#### OBJECTIVE
Arrange the lines below as a numbered list, skipping any blank lines.

#### DATA TO USE
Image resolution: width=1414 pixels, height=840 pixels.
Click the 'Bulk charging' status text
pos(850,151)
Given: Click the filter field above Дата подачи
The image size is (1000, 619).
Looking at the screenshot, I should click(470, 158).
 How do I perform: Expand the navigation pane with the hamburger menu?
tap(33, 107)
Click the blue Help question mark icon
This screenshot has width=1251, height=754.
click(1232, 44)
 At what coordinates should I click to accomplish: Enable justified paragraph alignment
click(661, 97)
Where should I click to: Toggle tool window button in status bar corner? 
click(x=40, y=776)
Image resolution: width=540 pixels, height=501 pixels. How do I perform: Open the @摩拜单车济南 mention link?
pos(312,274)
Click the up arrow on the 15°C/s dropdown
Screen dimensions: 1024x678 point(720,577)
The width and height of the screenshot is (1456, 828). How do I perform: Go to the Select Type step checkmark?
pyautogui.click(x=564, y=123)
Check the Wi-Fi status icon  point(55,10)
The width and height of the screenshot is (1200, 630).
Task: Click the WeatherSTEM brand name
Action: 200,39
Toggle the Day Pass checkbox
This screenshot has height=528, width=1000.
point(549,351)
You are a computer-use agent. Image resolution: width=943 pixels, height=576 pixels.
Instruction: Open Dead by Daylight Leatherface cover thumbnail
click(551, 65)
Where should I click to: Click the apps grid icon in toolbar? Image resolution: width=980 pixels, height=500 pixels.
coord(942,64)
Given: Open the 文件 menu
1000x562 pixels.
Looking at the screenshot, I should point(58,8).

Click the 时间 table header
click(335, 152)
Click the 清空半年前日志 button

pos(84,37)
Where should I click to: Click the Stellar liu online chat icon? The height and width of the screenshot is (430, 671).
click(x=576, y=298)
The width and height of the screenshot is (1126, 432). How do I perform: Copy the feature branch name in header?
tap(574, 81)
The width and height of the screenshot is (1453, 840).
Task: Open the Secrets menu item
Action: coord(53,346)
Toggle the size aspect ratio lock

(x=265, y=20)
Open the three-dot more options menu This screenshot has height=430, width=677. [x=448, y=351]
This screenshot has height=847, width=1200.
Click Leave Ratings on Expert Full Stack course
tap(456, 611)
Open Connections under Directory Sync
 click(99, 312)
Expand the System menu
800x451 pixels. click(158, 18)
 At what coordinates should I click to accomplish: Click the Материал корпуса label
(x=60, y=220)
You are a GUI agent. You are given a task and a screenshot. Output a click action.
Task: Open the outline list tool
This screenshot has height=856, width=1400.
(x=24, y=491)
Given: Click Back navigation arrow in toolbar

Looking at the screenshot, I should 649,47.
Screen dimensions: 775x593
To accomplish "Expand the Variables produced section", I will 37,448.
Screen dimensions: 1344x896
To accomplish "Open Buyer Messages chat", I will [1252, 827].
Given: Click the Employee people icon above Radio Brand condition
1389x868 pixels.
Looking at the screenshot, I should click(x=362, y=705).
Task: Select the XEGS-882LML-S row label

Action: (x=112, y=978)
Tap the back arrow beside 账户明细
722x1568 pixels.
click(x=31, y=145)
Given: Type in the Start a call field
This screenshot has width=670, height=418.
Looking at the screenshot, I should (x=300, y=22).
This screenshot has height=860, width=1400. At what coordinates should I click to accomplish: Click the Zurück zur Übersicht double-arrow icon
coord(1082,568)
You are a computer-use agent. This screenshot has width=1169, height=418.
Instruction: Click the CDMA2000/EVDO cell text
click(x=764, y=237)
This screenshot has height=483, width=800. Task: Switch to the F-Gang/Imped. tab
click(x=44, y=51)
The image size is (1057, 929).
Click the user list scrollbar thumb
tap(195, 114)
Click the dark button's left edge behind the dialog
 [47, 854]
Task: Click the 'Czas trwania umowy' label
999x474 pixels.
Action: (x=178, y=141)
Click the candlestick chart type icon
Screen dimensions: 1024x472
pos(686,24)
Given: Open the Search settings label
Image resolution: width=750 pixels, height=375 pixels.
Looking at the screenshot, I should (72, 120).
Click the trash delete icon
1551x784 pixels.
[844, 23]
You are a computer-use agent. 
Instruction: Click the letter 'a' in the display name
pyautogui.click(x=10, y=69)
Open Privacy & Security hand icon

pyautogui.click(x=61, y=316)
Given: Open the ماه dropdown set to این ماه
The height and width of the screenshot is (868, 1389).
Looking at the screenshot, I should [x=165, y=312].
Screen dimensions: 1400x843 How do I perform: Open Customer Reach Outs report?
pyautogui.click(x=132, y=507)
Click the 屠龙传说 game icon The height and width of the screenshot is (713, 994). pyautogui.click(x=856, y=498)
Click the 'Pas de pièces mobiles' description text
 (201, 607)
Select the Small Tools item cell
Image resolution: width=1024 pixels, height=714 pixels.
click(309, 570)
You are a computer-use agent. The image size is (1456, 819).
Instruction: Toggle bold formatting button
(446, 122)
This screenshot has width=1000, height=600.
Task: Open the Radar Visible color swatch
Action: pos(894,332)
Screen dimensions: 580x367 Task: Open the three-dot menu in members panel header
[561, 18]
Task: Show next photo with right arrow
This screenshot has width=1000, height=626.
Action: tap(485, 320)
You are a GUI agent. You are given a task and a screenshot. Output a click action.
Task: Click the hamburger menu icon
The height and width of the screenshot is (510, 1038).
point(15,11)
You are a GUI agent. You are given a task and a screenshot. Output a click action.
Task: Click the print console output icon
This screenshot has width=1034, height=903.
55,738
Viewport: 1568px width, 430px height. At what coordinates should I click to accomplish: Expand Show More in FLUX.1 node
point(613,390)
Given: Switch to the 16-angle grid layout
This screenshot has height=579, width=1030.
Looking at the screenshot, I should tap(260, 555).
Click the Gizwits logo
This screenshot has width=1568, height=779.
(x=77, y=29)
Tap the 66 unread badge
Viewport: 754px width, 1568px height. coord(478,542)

#### SOLVED EXERCISE
1. Image resolution: width=1414 pixels, height=840 pixels.
2. Click the 'Bulk charging' status text
3. pos(850,151)
4. Given: Click the filter field above Дата подачи
5. The image size is (1000, 619).
6. Looking at the screenshot, I should click(470, 158).
7.  How do I perform: Expand the navigation pane with the hamburger menu?
8. tap(33, 107)
9. Click the blue Help question mark icon
10. This screenshot has width=1251, height=754.
11. click(1232, 44)
12.  At what coordinates should I click to accomplish: Enable justified paragraph alignment
13. click(661, 97)
14. Where should I click to: Toggle tool window button in status bar corner? 
15. click(x=40, y=776)
16. Image resolution: width=540 pixels, height=501 pixels. How do I perform: Open the @摩拜单车济南 mention link?
17. pos(312,274)
18. Click the up arrow on the 15°C/s dropdown
19. Screen dimensions: 1024x678 point(720,577)
20. The width and height of the screenshot is (1456, 828). How do I perform: Go to the Select Type step checkmark?
21. pyautogui.click(x=564, y=123)
22. Check the Wi-Fi status icon  point(55,10)
23. The width and height of the screenshot is (1200, 630).
24. Task: Click the WeatherSTEM brand name
25. Action: 200,39
26. Toggle the Day Pass checkbox
27. This screenshot has height=528, width=1000.
28. point(549,351)
29. You are a computer-use agent. Image resolution: width=943 pixels, height=576 pixels.
30. Instruction: Open Dead by Daylight Leatherface cover thumbnail
31. click(551, 65)
32. Where should I click to: Click the apps grid icon in toolbar? Image resolution: width=980 pixels, height=500 pixels.
33. coord(942,64)
34. Given: Open the 文件 menu
35. 1000x562 pixels.
36. Looking at the screenshot, I should point(58,8).
37. Click the 时间 table header
38. click(335, 152)
39. Click the 清空半年前日志 button
40. pos(84,37)
41. Where should I click to: Click the Stellar liu online chat icon? The height and width of the screenshot is (430, 671).
42. click(x=576, y=298)
43. The width and height of the screenshot is (1126, 432). How do I perform: Copy the feature branch name in header?
44. tap(574, 81)
45. The width and height of the screenshot is (1453, 840).
46. Task: Open the Secrets menu item
47. Action: coord(53,346)
48. Toggle the size aspect ratio lock
49. (x=265, y=20)
50. Open the three-dot more options menu This screenshot has height=430, width=677. [x=448, y=351]
51. This screenshot has height=847, width=1200.
52. Click Leave Ratings on Expert Full Stack course
53. tap(456, 611)
54. Open Connections under Directory Sync
55.  click(99, 312)
56. Expand the System menu
57. 800x451 pixels. click(158, 18)
58.  At what coordinates should I click to accomplish: Click the Материал корпуса label
59. (x=60, y=220)
60. You are a GUI agent. You are given a task and a screenshot. Output a click action.
61. Task: Open the outline list tool
62. This screenshot has height=856, width=1400.
63. (x=24, y=491)
64. Given: Click Back navigation arrow in toolbar
65. Looking at the screenshot, I should 649,47.
66. Screen dimensions: 775x593
67. To accomplish "Expand the Variables produced section", I will 37,448.
68. Screen dimensions: 1344x896
69. To accomplish "Open Buyer Messages chat", I will [1252, 827].
70. Given: Click the Employee people icon above Radio Brand condition
71. 1389x868 pixels.
72. Looking at the screenshot, I should click(x=362, y=705).
73. Task: Select the XEGS-882LML-S row label
74. Action: (x=112, y=978)
75. Tap the back arrow beside 账户明细
76. 722x1568 pixels.
77. click(x=31, y=145)
78. Given: Type in the Start a call field
79. This screenshot has width=670, height=418.
80. Looking at the screenshot, I should (x=300, y=22).
81. This screenshot has height=860, width=1400. At what coordinates should I click to accomplish: Click the Zurück zur Übersicht double-arrow icon
82. coord(1082,568)
83. You are a computer-use agent. This screenshot has width=1169, height=418.
84. Instruction: Click the CDMA2000/EVDO cell text
85. click(x=764, y=237)
86. This screenshot has height=483, width=800. Task: Switch to the F-Gang/Imped. tab
87. click(x=44, y=51)
88. The image size is (1057, 929).
89. Click the user list scrollbar thumb
90. tap(195, 114)
91. Click the dark button's left edge behind the dialog
92.  [47, 854]
93. Task: Click the 'Czas trwania umowy' label
94. 999x474 pixels.
95. Action: (x=178, y=141)
96. Click the candlestick chart type icon
97. Screen dimensions: 1024x472
98. pos(686,24)
99. Given: Open the Search settings label
100. Image resolution: width=750 pixels, height=375 pixels.
101. Looking at the screenshot, I should (72, 120).
102. Click the trash delete icon
103. 1551x784 pixels.
104. [844, 23]
105. You are a computer-use agent. 
106. Instruction: Click the letter 'a' in the display name
107. pyautogui.click(x=10, y=69)
108. Open Privacy & Security hand icon
109. pyautogui.click(x=61, y=316)
110. Given: Open the ماه dropdown set to این ماه
111. The height and width of the screenshot is (868, 1389).
112. Looking at the screenshot, I should [x=165, y=312].
113. Screen dimensions: 1400x843 How do I perform: Open Customer Reach Outs report?
114. pyautogui.click(x=132, y=507)
115. Click the 屠龙传说 game icon The height and width of the screenshot is (713, 994). pyautogui.click(x=856, y=498)
116. Click the 'Pas de pièces mobiles' description text
117.  (201, 607)
118. Select the Small Tools item cell
119. Image resolution: width=1024 pixels, height=714 pixels.
120. click(309, 570)
121. You are a computer-use agent. The image size is (1456, 819).
122. Instruction: Toggle bold formatting button
123. (446, 122)
124. This screenshot has width=1000, height=600.
125. Task: Open the Radar Visible color swatch
126. Action: pos(894,332)
127. Screen dimensions: 580x367 Task: Open the three-dot menu in members panel header
128. [561, 18]
129. Task: Show next photo with right arrow
130. This screenshot has width=1000, height=626.
131. Action: tap(485, 320)
132. You are a GUI agent. You are given a task and a screenshot. Output a click action.
133. Task: Click the hamburger menu icon
134. The height and width of the screenshot is (510, 1038).
135. point(15,11)
136. You are a GUI agent. You are given a task and a screenshot. Output a click action.
137. Task: Click the print console output icon
138. This screenshot has width=1034, height=903.
139. 55,738
140. Viewport: 1568px width, 430px height. At what coordinates should I click to accomplish: Expand Show More in FLUX.1 node
141. point(613,390)
142. Given: Switch to the 16-angle grid layout
143. This screenshot has height=579, width=1030.
144. Looking at the screenshot, I should tap(260, 555).
145. Click the Gizwits logo
146. This screenshot has width=1568, height=779.
147. (x=77, y=29)
148. Tap the 66 unread badge
149. Viewport: 754px width, 1568px height. coord(478,542)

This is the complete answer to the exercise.